Task details: Copy out the items from the start through the line containing "Action: pos(89,225)", inclusive, exactly as they appear.

Provided records:
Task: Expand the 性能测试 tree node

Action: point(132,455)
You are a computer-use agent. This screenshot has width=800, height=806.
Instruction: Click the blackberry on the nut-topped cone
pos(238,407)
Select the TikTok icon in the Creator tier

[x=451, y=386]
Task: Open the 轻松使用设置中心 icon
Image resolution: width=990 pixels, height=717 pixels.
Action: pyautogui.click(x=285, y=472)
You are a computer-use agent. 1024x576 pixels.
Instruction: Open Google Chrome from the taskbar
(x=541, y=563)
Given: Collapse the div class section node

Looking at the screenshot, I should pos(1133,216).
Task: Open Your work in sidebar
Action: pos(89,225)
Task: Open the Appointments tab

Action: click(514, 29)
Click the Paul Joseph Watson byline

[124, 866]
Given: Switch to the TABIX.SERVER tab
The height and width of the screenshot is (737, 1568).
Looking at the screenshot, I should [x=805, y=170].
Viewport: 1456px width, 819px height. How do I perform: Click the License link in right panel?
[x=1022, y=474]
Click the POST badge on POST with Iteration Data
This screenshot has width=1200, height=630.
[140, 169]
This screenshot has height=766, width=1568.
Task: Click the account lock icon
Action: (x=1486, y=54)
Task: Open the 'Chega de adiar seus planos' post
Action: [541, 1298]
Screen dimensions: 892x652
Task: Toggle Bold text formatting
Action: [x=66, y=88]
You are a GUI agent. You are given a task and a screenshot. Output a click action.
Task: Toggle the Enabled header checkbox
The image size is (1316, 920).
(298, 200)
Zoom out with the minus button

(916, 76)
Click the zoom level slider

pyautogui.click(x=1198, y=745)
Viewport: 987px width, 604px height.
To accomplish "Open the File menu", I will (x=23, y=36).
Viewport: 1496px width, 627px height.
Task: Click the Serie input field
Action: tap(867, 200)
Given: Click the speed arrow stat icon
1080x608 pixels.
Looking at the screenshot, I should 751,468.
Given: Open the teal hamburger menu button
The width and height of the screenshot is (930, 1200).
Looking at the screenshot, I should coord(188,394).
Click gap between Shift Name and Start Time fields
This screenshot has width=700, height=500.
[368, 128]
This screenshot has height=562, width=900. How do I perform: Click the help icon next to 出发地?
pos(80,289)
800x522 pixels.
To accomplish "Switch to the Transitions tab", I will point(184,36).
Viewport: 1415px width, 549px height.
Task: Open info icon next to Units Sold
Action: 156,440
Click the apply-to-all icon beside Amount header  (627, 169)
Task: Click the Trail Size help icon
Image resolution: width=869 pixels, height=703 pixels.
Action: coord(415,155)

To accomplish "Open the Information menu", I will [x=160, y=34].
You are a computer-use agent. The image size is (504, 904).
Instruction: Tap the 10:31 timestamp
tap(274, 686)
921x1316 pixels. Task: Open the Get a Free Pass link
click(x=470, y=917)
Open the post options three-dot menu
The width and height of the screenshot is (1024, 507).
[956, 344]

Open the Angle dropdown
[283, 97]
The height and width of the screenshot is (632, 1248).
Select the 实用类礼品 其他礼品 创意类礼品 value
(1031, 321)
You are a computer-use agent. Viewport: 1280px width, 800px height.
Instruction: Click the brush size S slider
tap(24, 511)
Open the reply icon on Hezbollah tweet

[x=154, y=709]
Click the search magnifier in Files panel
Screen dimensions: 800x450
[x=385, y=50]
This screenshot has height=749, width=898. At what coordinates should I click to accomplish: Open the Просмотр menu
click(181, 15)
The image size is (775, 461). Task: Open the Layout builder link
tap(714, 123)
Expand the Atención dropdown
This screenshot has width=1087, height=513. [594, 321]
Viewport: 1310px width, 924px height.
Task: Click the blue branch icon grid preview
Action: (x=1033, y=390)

Solution to this problem:
Task: Expand the 性能测试 tree node

Action: point(132,455)
You are a computer-use agent. This screenshot has width=800, height=806.
Instruction: Click the blackberry on the nut-topped cone
pos(238,407)
Select the TikTok icon in the Creator tier

[x=451, y=386]
Task: Open the 轻松使用设置中心 icon
Image resolution: width=990 pixels, height=717 pixels.
Action: pyautogui.click(x=285, y=472)
You are a computer-use agent. 1024x576 pixels.
Instruction: Open Google Chrome from the taskbar
(x=541, y=563)
Given: Collapse the div class section node

Looking at the screenshot, I should pos(1133,216).
Task: Open Your work in sidebar
Action: pos(89,225)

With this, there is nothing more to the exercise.